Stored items
--

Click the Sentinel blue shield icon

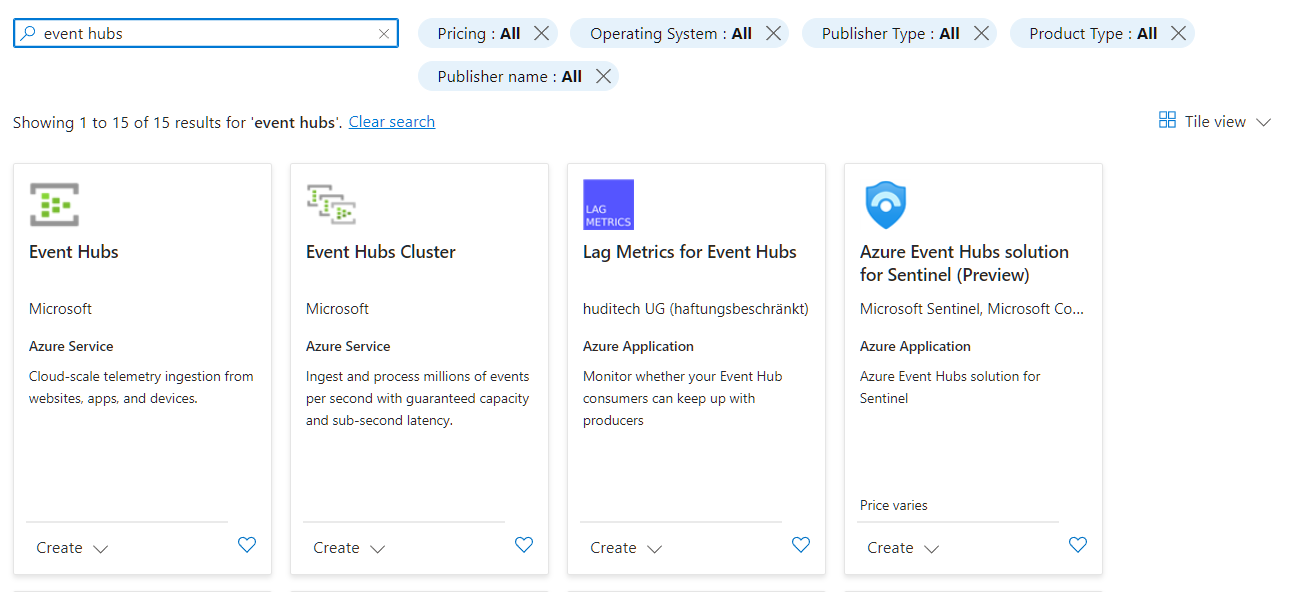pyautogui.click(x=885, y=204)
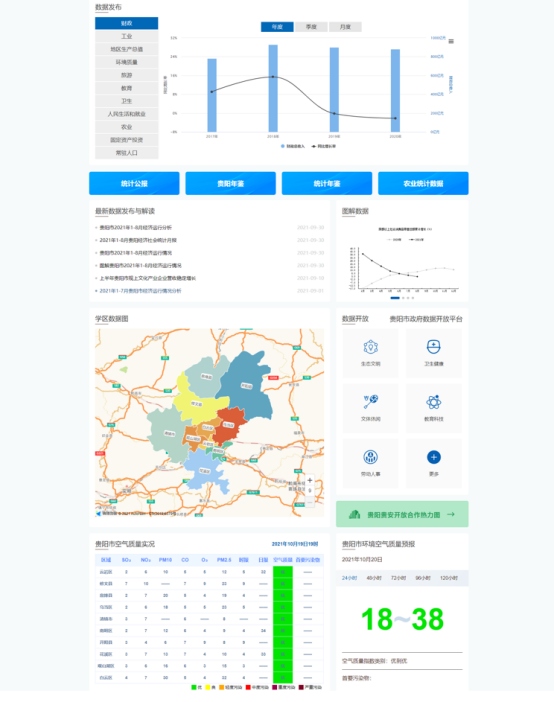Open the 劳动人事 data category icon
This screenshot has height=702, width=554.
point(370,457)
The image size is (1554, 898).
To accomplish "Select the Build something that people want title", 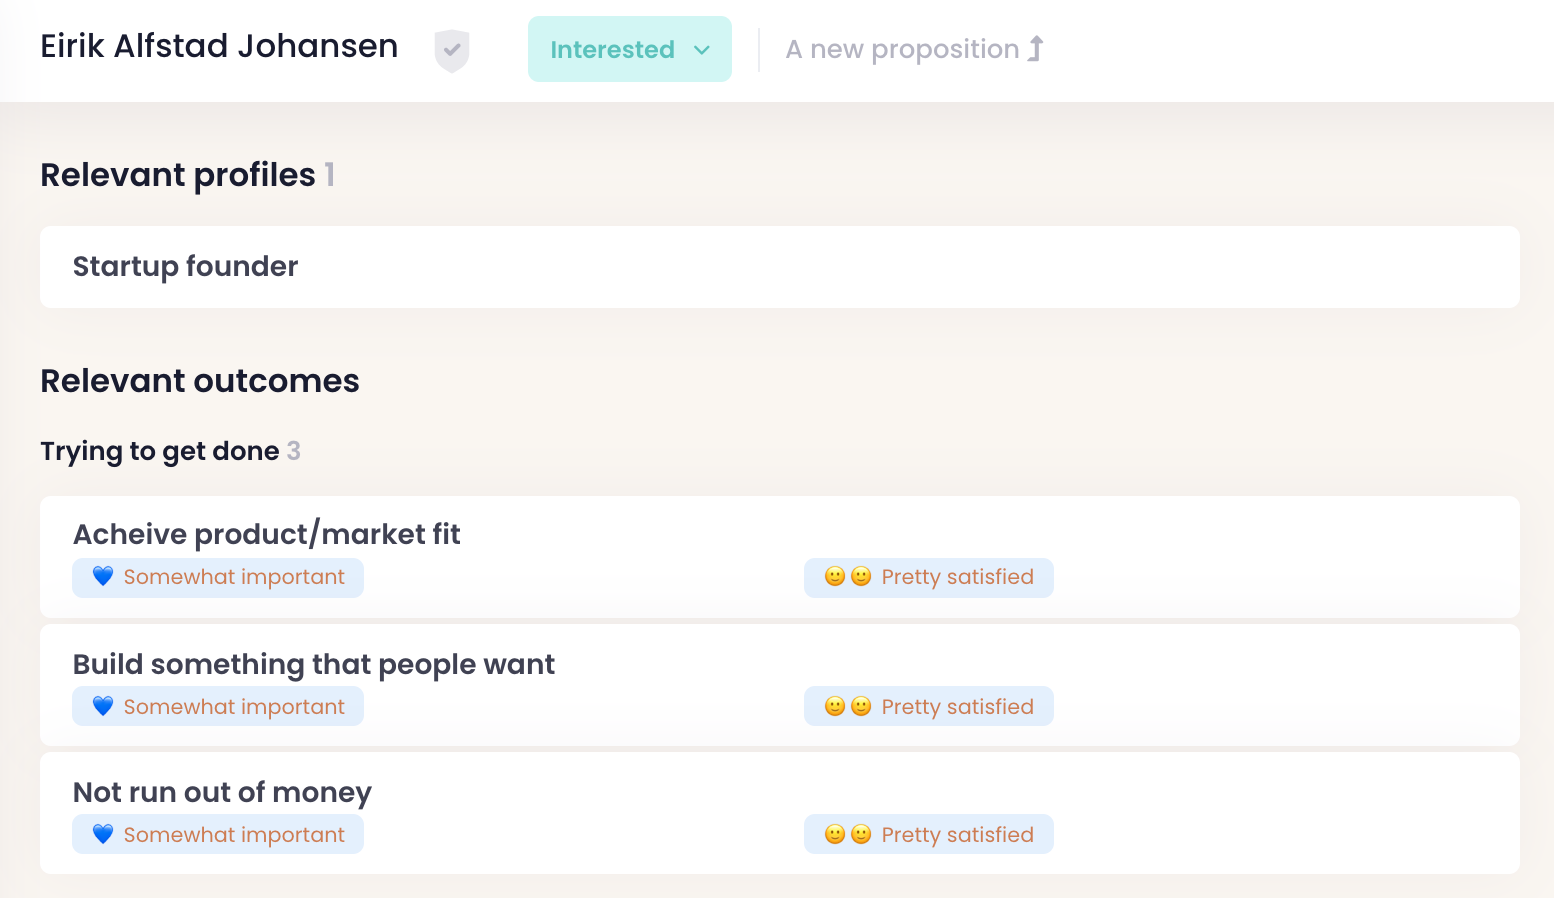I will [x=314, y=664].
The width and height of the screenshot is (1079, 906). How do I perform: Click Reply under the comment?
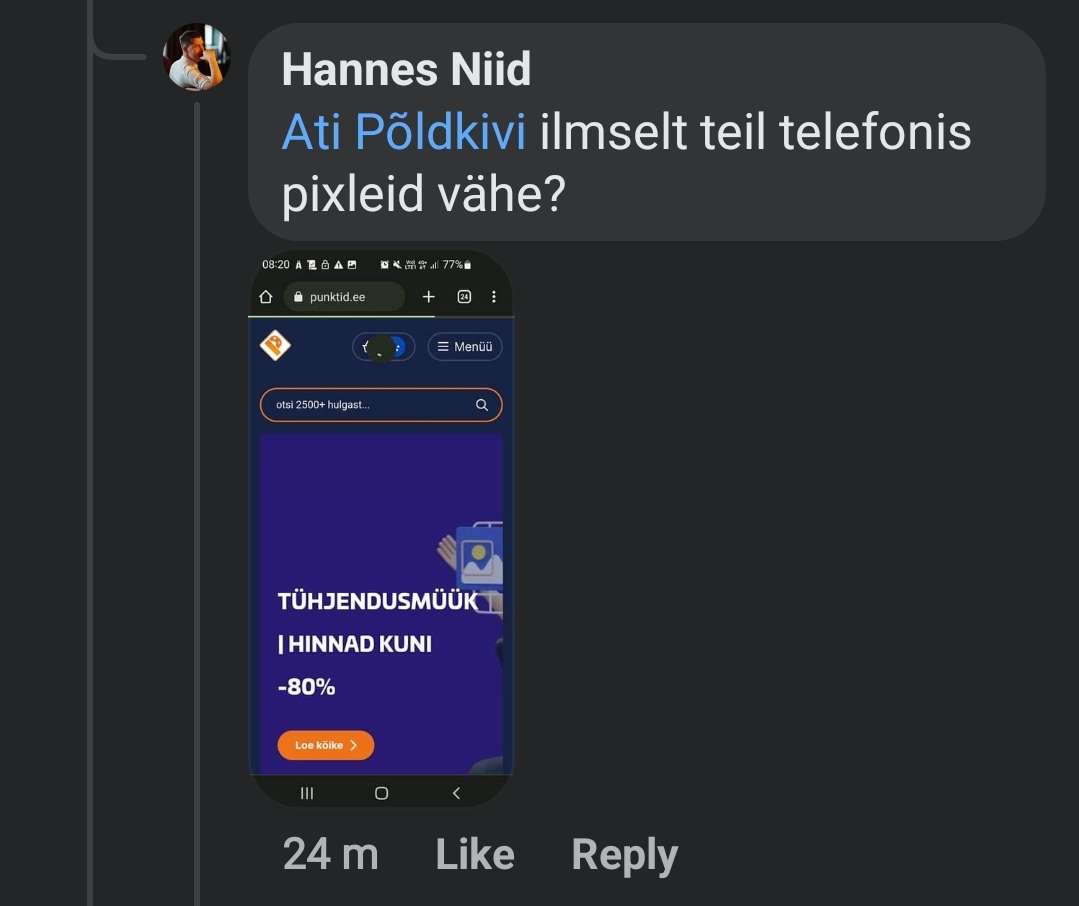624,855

--

Directions for this task
From the first line of the records down through the line containing "The image size is (1554, 898).", transcribe exactly those lines and no others, both ends kept, pictures dropped.

Solution to this exercise
Click the Sentinel blue shield icon

pyautogui.click(x=885, y=204)
Open the 劳动人事 data category icon
This screenshot has height=702, width=554.
point(370,457)
The image size is (1554, 898).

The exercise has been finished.